Recently, in fact, the Buhari government ordered banks to sell hard currency to Muslim pilgrims going to Mecca at such a reduced price, while industrialists are unable to obtain the same terms for their spares and machineries. Over the years, the fundamentalist fire has been lit by the ways that the Nigerian government itself have responded to issues of religion and religious morality.
I have been told that today, even in the Universities, once the bastion of rational secularism, before each lecture, Professors now demand an opening prayer. This is outrageous. Religion should remain a deeply private thing, and must never be supported by the state. The result of state sponsorship of religious activity is the toxic levels of intolerance that has today led to the rise of fundamentalist movements like Boko Haram, itself an outcrop of the Maitasine movement of the 1980s. The Christians are currently unarmed, but increasing attacks on Christian communities and groups is most likely going to drive them to begin to respond to what they are increasingly seeing as the armed Jihad of the Muslims by staging their own armed crusades pretty soon. As the Sultan of Sokoto quite rightly, recently said, a religious war is difficult to manage. But we are already almost near a full-blown religious war. The separatist language of groups like IPOB are couched in fundamentalist religious terms, and Boko Haram, and the Shiites led by El-Zaky Zaky are already on the war path with the secular state. One of the great fictions of contemporary Nigeria is the notion of an “Islamic North.”
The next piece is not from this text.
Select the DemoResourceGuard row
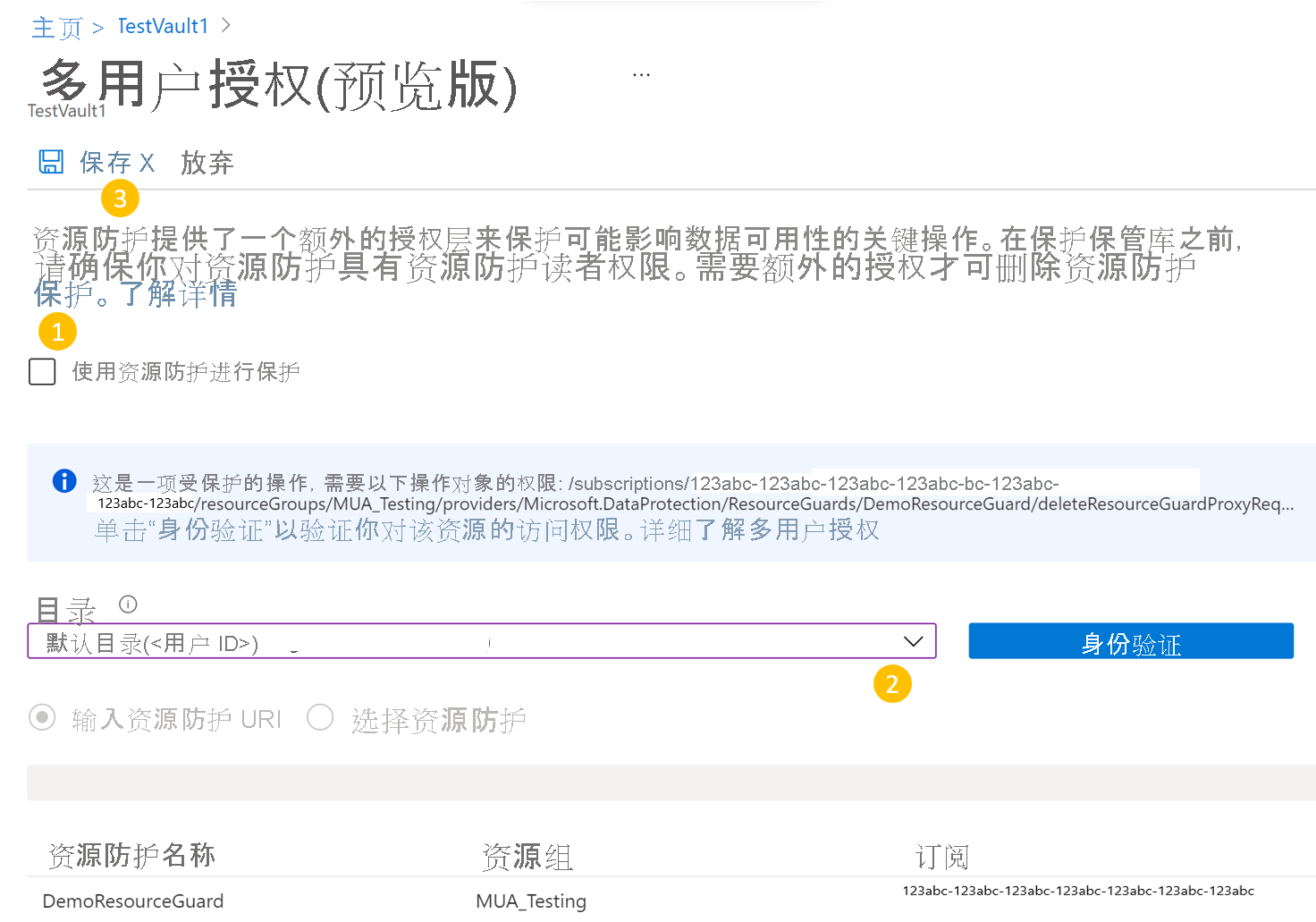This screenshot has height=922, width=1316. point(132,901)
This is not true. The startling truth may actually be that far more Christians reside in the North today than Moslems, and this very fact, is driving the pressure by Muslim cultural nationalists feeling increasing loss of ground to react to this phenomenon.
This reality underscores the killing last week in Zamfara of eight people by fundamentalist Moslems. As the story goes, an argument suddenly led to the accusation of blasphemy, and to the burning down of a house in which eight people lived. The tragedy for me is mirrored more in the statement by the Zamfara state governor, reacting to the public outcry: the people killed, he said, were not Christians. They were Muslims. As if the killing of Muslims on the pretext of blasphemy makes it alright. No killing is right on account of holding a difference of religious or political opinion. The Zamfara state governor was not only insensitive in his assertions, but in doing that, underscores the tragedy of our contemporary public life, when people unsuited for the task are given the responsibility of public leadership. It is imperative that the fundamental questions be asked: why did the police and other law enforcement groups fail to protect the lives of these eight murdered Nigerians? What is the federal government doing to stop these killings? It is has gone on too far and for too long. Before the current incident, 70-year old Igbo woman, Mrs. Elizabeth Agbagheme was murdered by zealots in Kano for “blasphemy.”
The Zamfara killings must be made to be last killings of any Nigerian based on the expression of faith, conscience or conviction. Otherwise, the government might open the door for a religious war of the kind never seen before on the African continent, as the Christians, the current victims of these extrajudicial murders, are unlikely to take it for much too long.
The current call by the Northern convention of the Christian Association of Nigeria (CAN) for Christians to begin to defend themselves is a signal of what is to come. The federal government must end these atrocities. Nigeria must stop the public funding of any religion, and any pilgrimages. It must arrest and punish those who have killed in the name of God. A man names his dog “Buhari” and is quickly arrested and taken to court. A group kills an entire household of eight in the name of Islam, and nothing happens. It is sending a bad signal.